WORK REQUIRED
Down to the last line below, give the listing again exactly.

###

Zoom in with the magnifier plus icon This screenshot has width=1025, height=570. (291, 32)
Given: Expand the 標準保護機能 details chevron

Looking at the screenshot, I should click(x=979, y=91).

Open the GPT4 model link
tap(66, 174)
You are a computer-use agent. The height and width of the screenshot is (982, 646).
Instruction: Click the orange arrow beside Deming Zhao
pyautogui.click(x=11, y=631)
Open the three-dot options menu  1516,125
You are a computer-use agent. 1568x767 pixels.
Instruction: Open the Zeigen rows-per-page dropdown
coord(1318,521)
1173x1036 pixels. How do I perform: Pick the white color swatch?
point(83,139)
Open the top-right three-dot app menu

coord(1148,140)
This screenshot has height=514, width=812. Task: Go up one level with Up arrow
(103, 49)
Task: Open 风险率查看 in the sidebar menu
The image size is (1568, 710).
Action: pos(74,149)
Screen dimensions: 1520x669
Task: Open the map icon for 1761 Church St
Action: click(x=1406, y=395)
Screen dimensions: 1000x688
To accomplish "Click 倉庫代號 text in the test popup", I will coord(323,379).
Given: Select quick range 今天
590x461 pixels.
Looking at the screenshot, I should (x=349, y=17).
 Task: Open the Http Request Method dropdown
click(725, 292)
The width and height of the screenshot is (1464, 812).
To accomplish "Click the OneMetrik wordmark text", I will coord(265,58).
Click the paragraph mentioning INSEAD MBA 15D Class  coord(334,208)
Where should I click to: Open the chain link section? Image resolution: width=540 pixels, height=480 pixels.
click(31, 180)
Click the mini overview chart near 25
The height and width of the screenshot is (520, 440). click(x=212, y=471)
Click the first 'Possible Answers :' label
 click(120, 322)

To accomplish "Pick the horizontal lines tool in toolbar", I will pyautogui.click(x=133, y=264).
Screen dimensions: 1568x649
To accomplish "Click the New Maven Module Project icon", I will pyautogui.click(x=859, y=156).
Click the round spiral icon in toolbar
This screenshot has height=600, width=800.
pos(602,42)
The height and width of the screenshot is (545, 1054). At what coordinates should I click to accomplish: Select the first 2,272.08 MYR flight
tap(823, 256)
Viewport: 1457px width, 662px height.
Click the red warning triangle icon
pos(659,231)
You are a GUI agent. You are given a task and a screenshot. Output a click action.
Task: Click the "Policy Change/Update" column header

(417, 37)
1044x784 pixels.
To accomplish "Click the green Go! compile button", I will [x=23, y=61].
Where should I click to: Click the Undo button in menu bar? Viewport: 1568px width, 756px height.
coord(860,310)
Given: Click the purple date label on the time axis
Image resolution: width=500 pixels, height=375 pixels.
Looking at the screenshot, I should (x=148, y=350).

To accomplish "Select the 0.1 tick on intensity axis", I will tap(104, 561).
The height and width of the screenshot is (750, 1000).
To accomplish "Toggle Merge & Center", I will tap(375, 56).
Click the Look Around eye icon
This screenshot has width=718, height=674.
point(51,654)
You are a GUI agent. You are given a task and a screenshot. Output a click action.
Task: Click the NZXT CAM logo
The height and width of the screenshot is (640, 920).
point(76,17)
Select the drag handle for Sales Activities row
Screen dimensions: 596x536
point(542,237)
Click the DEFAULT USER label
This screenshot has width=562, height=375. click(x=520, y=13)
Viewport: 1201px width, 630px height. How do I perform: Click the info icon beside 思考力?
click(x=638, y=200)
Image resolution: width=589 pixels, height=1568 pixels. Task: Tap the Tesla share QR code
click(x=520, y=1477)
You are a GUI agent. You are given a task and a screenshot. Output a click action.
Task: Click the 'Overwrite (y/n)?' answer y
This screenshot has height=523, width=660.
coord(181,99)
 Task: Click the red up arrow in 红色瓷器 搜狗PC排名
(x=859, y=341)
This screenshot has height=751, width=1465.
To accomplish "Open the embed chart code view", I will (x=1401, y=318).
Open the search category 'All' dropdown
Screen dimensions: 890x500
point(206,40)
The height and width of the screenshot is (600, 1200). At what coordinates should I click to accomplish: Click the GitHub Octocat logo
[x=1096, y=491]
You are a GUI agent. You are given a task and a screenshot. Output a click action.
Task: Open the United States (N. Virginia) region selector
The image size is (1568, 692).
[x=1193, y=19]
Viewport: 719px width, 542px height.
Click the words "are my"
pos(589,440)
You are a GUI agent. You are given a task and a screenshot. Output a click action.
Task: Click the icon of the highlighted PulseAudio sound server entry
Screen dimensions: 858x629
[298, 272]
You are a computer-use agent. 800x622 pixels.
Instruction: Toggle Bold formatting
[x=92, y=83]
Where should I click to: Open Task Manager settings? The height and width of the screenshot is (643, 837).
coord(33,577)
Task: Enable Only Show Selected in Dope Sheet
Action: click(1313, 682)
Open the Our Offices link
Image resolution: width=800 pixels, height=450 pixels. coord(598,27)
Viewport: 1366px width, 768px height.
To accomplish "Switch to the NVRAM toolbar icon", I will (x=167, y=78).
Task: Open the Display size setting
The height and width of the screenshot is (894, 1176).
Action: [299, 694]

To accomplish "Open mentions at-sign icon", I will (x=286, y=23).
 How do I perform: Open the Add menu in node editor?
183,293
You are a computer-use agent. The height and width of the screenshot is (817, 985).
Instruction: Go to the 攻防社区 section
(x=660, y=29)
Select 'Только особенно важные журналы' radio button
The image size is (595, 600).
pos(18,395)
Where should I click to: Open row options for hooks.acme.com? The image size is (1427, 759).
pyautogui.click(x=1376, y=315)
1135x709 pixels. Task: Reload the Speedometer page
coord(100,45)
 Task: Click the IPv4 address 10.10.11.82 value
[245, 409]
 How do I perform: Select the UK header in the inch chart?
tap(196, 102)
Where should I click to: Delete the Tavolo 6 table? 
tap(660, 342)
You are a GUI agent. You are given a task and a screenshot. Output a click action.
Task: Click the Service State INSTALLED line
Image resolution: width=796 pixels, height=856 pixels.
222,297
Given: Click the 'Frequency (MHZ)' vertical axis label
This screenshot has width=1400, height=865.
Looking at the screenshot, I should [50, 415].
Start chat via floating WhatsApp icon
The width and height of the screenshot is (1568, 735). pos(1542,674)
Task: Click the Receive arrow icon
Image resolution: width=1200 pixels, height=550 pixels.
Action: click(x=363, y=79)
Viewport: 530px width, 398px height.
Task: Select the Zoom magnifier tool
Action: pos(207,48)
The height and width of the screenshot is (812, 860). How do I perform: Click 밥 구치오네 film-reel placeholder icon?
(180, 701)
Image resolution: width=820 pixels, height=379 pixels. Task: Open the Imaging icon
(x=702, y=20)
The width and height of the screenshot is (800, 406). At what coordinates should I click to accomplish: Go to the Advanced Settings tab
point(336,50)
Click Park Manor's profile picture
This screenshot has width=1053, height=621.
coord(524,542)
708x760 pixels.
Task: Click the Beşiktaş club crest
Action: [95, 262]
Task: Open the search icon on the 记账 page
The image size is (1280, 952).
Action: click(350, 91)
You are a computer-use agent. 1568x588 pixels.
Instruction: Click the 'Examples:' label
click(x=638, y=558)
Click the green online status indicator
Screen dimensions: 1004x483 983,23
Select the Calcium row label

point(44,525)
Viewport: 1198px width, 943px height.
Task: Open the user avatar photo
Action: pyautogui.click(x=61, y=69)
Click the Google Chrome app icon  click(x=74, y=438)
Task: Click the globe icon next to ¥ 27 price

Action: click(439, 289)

###

RESULT
Zoom in with the magnifier plus icon This screenshot has width=1025, height=570. (291, 32)
Given: Expand the 標準保護機能 details chevron

Looking at the screenshot, I should click(x=979, y=91).

Open the GPT4 model link
tap(66, 174)
You are a computer-use agent. The height and width of the screenshot is (982, 646).
Instruction: Click the orange arrow beside Deming Zhao
pyautogui.click(x=11, y=631)
Open the three-dot options menu  1516,125
You are a computer-use agent. 1568x767 pixels.
Instruction: Open the Zeigen rows-per-page dropdown
coord(1318,521)
1173x1036 pixels. How do I perform: Pick the white color swatch?
point(83,139)
Open the top-right three-dot app menu

coord(1148,140)
This screenshot has height=514, width=812. Task: Go up one level with Up arrow
(103, 49)
Task: Open 风险率查看 in the sidebar menu
The image size is (1568, 710).
Action: pos(74,149)
Screen dimensions: 1520x669
Task: Open the map icon for 1761 Church St
Action: click(x=1406, y=395)
Screen dimensions: 1000x688
To accomplish "Click 倉庫代號 text in the test popup", I will coord(323,379).
Given: Select quick range 今天
590x461 pixels.
Looking at the screenshot, I should (x=349, y=17).
 Task: Open the Http Request Method dropdown
click(725, 292)
The width and height of the screenshot is (1464, 812).
To accomplish "Click the OneMetrik wordmark text", I will coord(265,58).
Click the paragraph mentioning INSEAD MBA 15D Class  coord(334,208)
Where should I click to: Open the chain link section? Image resolution: width=540 pixels, height=480 pixels.
click(31, 180)
Click the mini overview chart near 25
The height and width of the screenshot is (520, 440). click(x=212, y=471)
Click the first 'Possible Answers :' label
 click(120, 322)

To accomplish "Pick the horizontal lines tool in toolbar", I will pyautogui.click(x=133, y=264).
Screen dimensions: 1568x649
To accomplish "Click the New Maven Module Project icon", I will pyautogui.click(x=859, y=156).
Click the round spiral icon in toolbar
This screenshot has height=600, width=800.
pos(602,42)
The height and width of the screenshot is (545, 1054). At what coordinates should I click to accomplish: Select the first 2,272.08 MYR flight
tap(823, 256)
Viewport: 1457px width, 662px height.
Click the red warning triangle icon
pos(659,231)
You are a GUI agent. You are given a task and a screenshot. Output a click action.
Task: Click the "Policy Change/Update" column header

(417, 37)
1044x784 pixels.
To accomplish "Click the green Go! compile button", I will [x=23, y=61].
Where should I click to: Click the Undo button in menu bar? Viewport: 1568px width, 756px height.
coord(860,310)
Given: Click the purple date label on the time axis
Image resolution: width=500 pixels, height=375 pixels.
Looking at the screenshot, I should (x=148, y=350).

To accomplish "Select the 0.1 tick on intensity axis", I will tap(104, 561).
The height and width of the screenshot is (750, 1000).
To accomplish "Toggle Merge & Center", I will tap(375, 56).
Click the Look Around eye icon
This screenshot has width=718, height=674.
point(51,654)
You are a GUI agent. You are given a task and a screenshot. Output a click action.
Task: Click the NZXT CAM logo
The height and width of the screenshot is (640, 920).
point(76,17)
Select the drag handle for Sales Activities row
Screen dimensions: 596x536
point(542,237)
Click the DEFAULT USER label
This screenshot has width=562, height=375. click(x=520, y=13)
Viewport: 1201px width, 630px height. How do I perform: Click the info icon beside 思考力?
click(x=638, y=200)
Image resolution: width=589 pixels, height=1568 pixels. Task: Tap the Tesla share QR code
click(x=520, y=1477)
You are a GUI agent. You are given a task and a screenshot. Output a click action.
Task: Click the 'Overwrite (y/n)?' answer y
This screenshot has height=523, width=660.
coord(181,99)
 Task: Click the red up arrow in 红色瓷器 搜狗PC排名
(x=859, y=341)
This screenshot has height=751, width=1465.
To accomplish "Open the embed chart code view", I will (x=1401, y=318).
Open the search category 'All' dropdown
Screen dimensions: 890x500
point(206,40)
The height and width of the screenshot is (600, 1200). At what coordinates should I click to accomplish: Click the GitHub Octocat logo
[x=1096, y=491]
You are a GUI agent. You are given a task and a screenshot. Output a click action.
Task: Open the United States (N. Virginia) region selector
The image size is (1568, 692).
[x=1193, y=19]
Viewport: 719px width, 542px height.
Click the words "are my"
pos(589,440)
You are a GUI agent. You are given a task and a screenshot. Output a click action.
Task: Click the icon of the highlighted PulseAudio sound server entry
Screen dimensions: 858x629
[298, 272]
You are a computer-use agent. 800x622 pixels.
Instruction: Toggle Bold formatting
[x=92, y=83]
Where should I click to: Open Task Manager settings? The height and width of the screenshot is (643, 837).
coord(33,577)
Task: Enable Only Show Selected in Dope Sheet
Action: click(1313, 682)
Open the Our Offices link
Image resolution: width=800 pixels, height=450 pixels. coord(598,27)
Viewport: 1366px width, 768px height.
To accomplish "Switch to the NVRAM toolbar icon", I will (x=167, y=78).
Task: Open the Display size setting
The height and width of the screenshot is (894, 1176).
Action: [299, 694]

To accomplish "Open mentions at-sign icon", I will (x=286, y=23).
 How do I perform: Open the Add menu in node editor?
183,293
You are a computer-use agent. The height and width of the screenshot is (817, 985).
Instruction: Go to the 攻防社区 section
(x=660, y=29)
Select 'Только особенно важные журналы' radio button
The image size is (595, 600).
pos(18,395)
Where should I click to: Open row options for hooks.acme.com? The image size is (1427, 759).
pyautogui.click(x=1376, y=315)
1135x709 pixels. Task: Reload the Speedometer page
coord(100,45)
 Task: Click the IPv4 address 10.10.11.82 value
[245, 409]
 How do I perform: Select the UK header in the inch chart?
tap(196, 102)
Where should I click to: Delete the Tavolo 6 table? 
tap(660, 342)
You are a GUI agent. You are given a task and a screenshot. Output a click action.
Task: Click the Service State INSTALLED line
Image resolution: width=796 pixels, height=856 pixels.
222,297
Given: Click the 'Frequency (MHZ)' vertical axis label
This screenshot has width=1400, height=865.
Looking at the screenshot, I should [50, 415].
Start chat via floating WhatsApp icon
The width and height of the screenshot is (1568, 735). pos(1542,674)
Task: Click the Receive arrow icon
Image resolution: width=1200 pixels, height=550 pixels.
Action: click(x=363, y=79)
Viewport: 530px width, 398px height.
Task: Select the Zoom magnifier tool
Action: pos(207,48)
The height and width of the screenshot is (812, 860). How do I perform: Click 밥 구치오네 film-reel placeholder icon?
(180, 701)
Image resolution: width=820 pixels, height=379 pixels. Task: Open the Imaging icon
(x=702, y=20)
The width and height of the screenshot is (800, 406). At what coordinates should I click to accomplish: Go to the Advanced Settings tab
point(336,50)
Click Park Manor's profile picture
This screenshot has width=1053, height=621.
coord(524,542)
708x760 pixels.
Task: Click the Beşiktaş club crest
Action: [95, 262]
Task: Open the search icon on the 记账 page
The image size is (1280, 952).
Action: click(350, 91)
You are a computer-use agent. 1568x588 pixels.
Instruction: Click the 'Examples:' label
click(x=638, y=558)
Click the green online status indicator
Screen dimensions: 1004x483 983,23
Select the Calcium row label

point(44,525)
Viewport: 1198px width, 943px height.
Task: Open the user avatar photo
Action: pyautogui.click(x=61, y=69)
Click the Google Chrome app icon  click(x=74, y=438)
Task: Click the globe icon next to ¥ 27 price

Action: click(439, 289)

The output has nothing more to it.